Rameshwar Prasad Bahuguna teaches Medieval Indian History at the Department of History and Culture, Jamia Millia Islamia, New Delhi. He has published numerous articles on the history of Sant and Vaishnava movements in Medieval India.
Ranjeeta Dutta teaches Medieval Indian History at the Department of History and Culture, Jamia Millia Islamia, New Delhi. She was a fellow at the Indian Institute of Advanced Study, Shimla from 2009-11 and her publications include essays on understanding religious identities in pre- colonial south India with emphasis on the Srivaishnava community.
Farhat Nasreen teaches Medieval Indian History at the Department of History and Culture, Jamia Millia Islamia, New Delhi. She has researched on the Braj region in the medieval period and published a translation of the Kashaful Baghaavat Gorakhpur of Ahmad AIi Shah (1857-1860) from Urdu- Persian to English.
The diversity of religious practices in India within a changing historical context and their intersection with complex social processes and institutions, especially in the context of the politics of religious identities, has generated considerable scholarship in recent years. A variety of perspectives from anthropologists, sociologists and political scientists has resulted in important insights about understanding religion in Indian history, generating an interdisciplinary approach. 1 The essays in this volume comprise revised versions of selected papers presented in a two-day conference titled, 'Religion in Indian History: Ideas, Practice and Change', organized by the Department of History and Culture, Jamia Millia Islamia and funded by the UGC- DRS SAP programme. In view of the complexities and vast subjectivity in understanding religion, religious experience and religious phenomena, the essays here have focused on the mutual interactions and negotiations of the religious with extra-religious themes like caste, gender, state, commerce and politics. Further, the subsequent ramifications of such an interface have been analysed in texts, traditions and religious dialogues, as reflected in conversion, representations and contestations-all contextualized in the religious dynamics of various phases in Indian history, ranging from the early period to the colonial period.
Earlier researches on the history of Indian religions comprised the philological and ethnological study of texts, especially the Vedas, a sociological and anthropological analysis of religion, and studies written from the Marxist perspective in which religion was seen as part of the material milieu and social formation.' However, the essays presented here, while keeping in view the importance of these studies, stress the issue of religion and the sacred and their negotiations with the profane and secular, or the non- religious sphere. The essays also attempt to point out that 'any religion or religious system has to be seen as it was understood by its followers (and different groups of them), as well as by outsiders, at each different point of time'. The exploration of the relations between different religious communities in pre-colonial and colonial times has been central to most recent researches in religion in Indian history. The heightening of religious tensions since the mid-1980s and the consolidation of homogenized versions of religious communities coupled with epoch-making events such as the destruction of the Babri Masjid in 1992 (and the communal riots that followed it), the tragedy of 9/11 in the USA and the Gujarat carnage of 2002 have led scholars, albeit in divergent ways, to revisit the themes of religious conflict and accommodation in Indian history.' The essays in the present collection emanate from contemporary scholarly engagement with issues of religious identity and conflict. Yet they try to eschew, as far as possible, the prevailing communal, secular and nationalist ways of interpreting the religious history of India that have been reductionist in their respective approaches.
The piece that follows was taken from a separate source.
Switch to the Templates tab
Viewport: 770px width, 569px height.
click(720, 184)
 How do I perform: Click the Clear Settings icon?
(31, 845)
Recent studies of Indian religious history, including those using Marx's insightful ideas about religious phenomena, have moved away from the conventional way of treating religion as part of a superstructure that is determined by an economic base. In his inaugural address at the conference which gave rise to the present collection of essays, Irfan Habib made the following observations about the role of religion as an active historical agent in shaping the social order and the course of social change:
Elsewhere, in his essay on Kabir, Habib again emphasizes the relative autonomy of the religious sphere and its impact on the social structure:
Is it from the standpoint of a secular age that we find the inseparability of religions and social change unacceptable? Isn't it important to analyse the various ways in which religious traditions, communities and so on are invented? In what ways and how far can the mutual involvement of the 'religious' and 'extra- religious' in pre-modern India and the range of phenomena called 'religion' be understood? Are our modern Indian preoccupations with religious strife and aspirations to communal harmony leading us to misread our past? These are some of the questions that arise inevitably in the course of interrogation of what happens to the domain of religion in the modern period. Such questions have a bearing on discussions on religion in this volume. The essays here are a part of ongoing political and academic debates on three of the following issues: the relevance of secularism as a political doctrine and the relation between the sacred and the secular; trends in history writing where the modern-day cultural and political concerns of community consciousness have encouraged a particular reading of the past, the construction of stereotypes that essentialize religious communities, particularly religious minorities; and finally, the complex issue of religious identities itself.
As an ideological concept and political doctrine, secularism evolved in the context of the intellectual developments that accompanied the Protestant Reformation and Enlightenment in Europe." Advocating the strict separation of the church from the state, secularism emerged as the essence of modernity and the nation state that attempted 'to define a political ethic independent of religious conviction altogether'." Thus, religion was considered to be irrational and backward and consigned to an exclusive, personalized, private sphere, divorced from the public domain that was to be dominated by a rational and scientific outlook. This political doctrine became the core of governance that attempted to prevent and manage religious conflicts and fanaticism.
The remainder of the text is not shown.